08 April 2016

Opening remarks at press encounter with Swiss Foreign Minister Didier Burkhalter at the Geneva Conference on Preventing Violent Extremism

Ban Ki-moon

I am very much pleased to be joined by His Excellency Mr. Didier Burkhalter, Head of the Swiss Federal Department of Foreign Affairs.

I want to sincerely thank the Swiss Government and Foreign Minister for co-hosting the Geneva Conference on Preventing Violent Extremism.

I am greatly encouraged that so many Ministers and Heads of Regional and UN Organizations have come together to focus on solutions and share best practices to prevent violent extremism. We have had extremely productive discussions this morning.

Violent extremism is a direct assault on the United Nations Charter and the Universal Declaration of Human Rights. It represents a grave threat to international peace and security.

The threat of violent extremism is not limited to any one religion, nationality or ethnic group.

In recent years, the international community’s response to violent extremism has centred on countering the threat. But security and military actions alone cannot defeat this scourge.

These responses have their limits – sometimes they have even been counter-productive.

We need a more comprehensive and balanced approach that addresses the drivers of violent extremism.

That is what this conference is about. That is what my Plan of Action to prevent violent extremism is about. We have come together to address the long, hard and necessary road of prevention.

In January, I launched the UN Action Plan to Prevent Violent Extremism.

It provides a little over 70 practical recommendations and seven key priority areas to galvanize the international action to this fast evolving, multidimensional challenge.

The Plan calls on countries to forge National Plans of Action, engaging all of society in that effort.

This morning, I appealed to Ministers, Heads of International and Regional Organizations and representatives of Civil Society Organizations to demonstrate political vision, courage and leadership and, most of all, political will to come together to prevent violent extremism.

We need more dialogue and conflict prevention. We need to foster human rights and the rule of law to prevent violence and protect people. We need to empower communities, women and youth if we want to make our societies stronger.

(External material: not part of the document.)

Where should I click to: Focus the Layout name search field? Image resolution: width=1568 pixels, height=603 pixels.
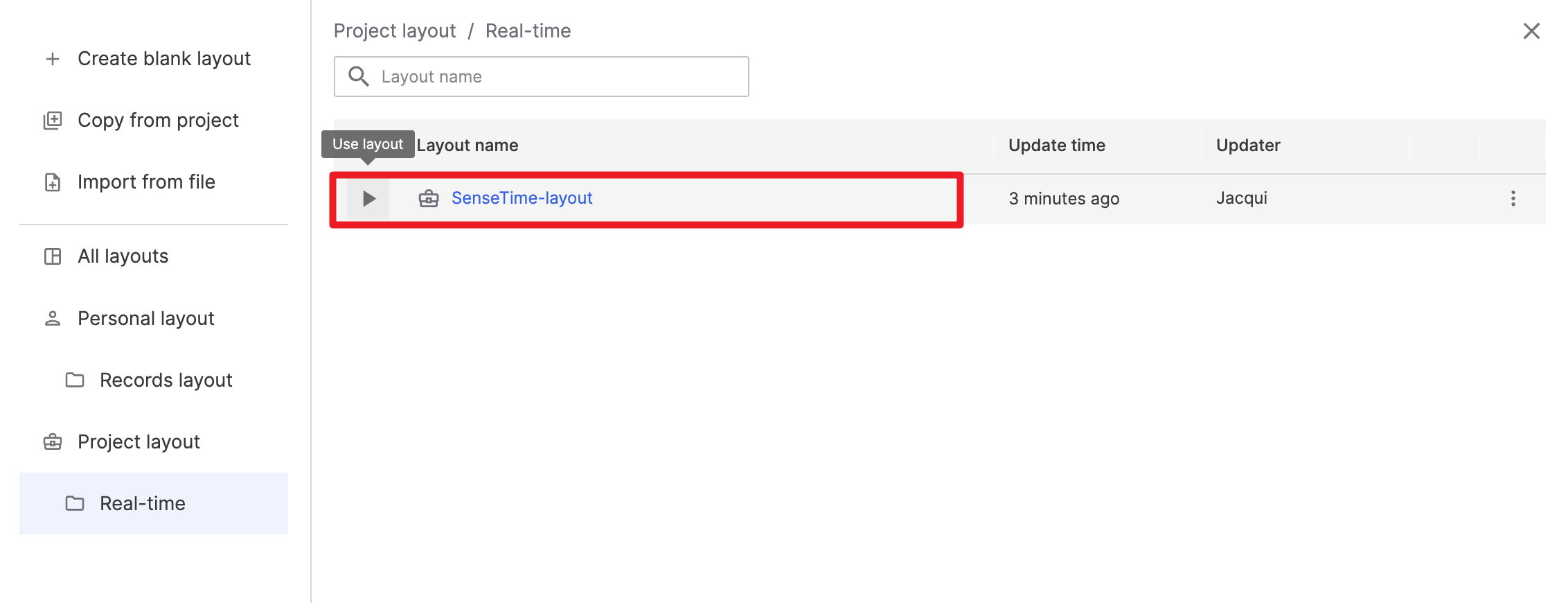[554, 76]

We need to better communicate our common values of peace, justice and inclusion against the division, intolerance and hatred spread by violent extremists.

And we must put these values into action and forge a truly inclusive approach.

The UN Plan is not only a call to action, it is also a call to unity.

In the true spirit of the Charter of the United Nations, we must take united action now in order to save succeeding generations. We need to act quickly to restore a legacy of hope and promise to our youth.

Today we are sending an important message that the countries of the United Nations are united in action to prevent the scourge of violent extremism.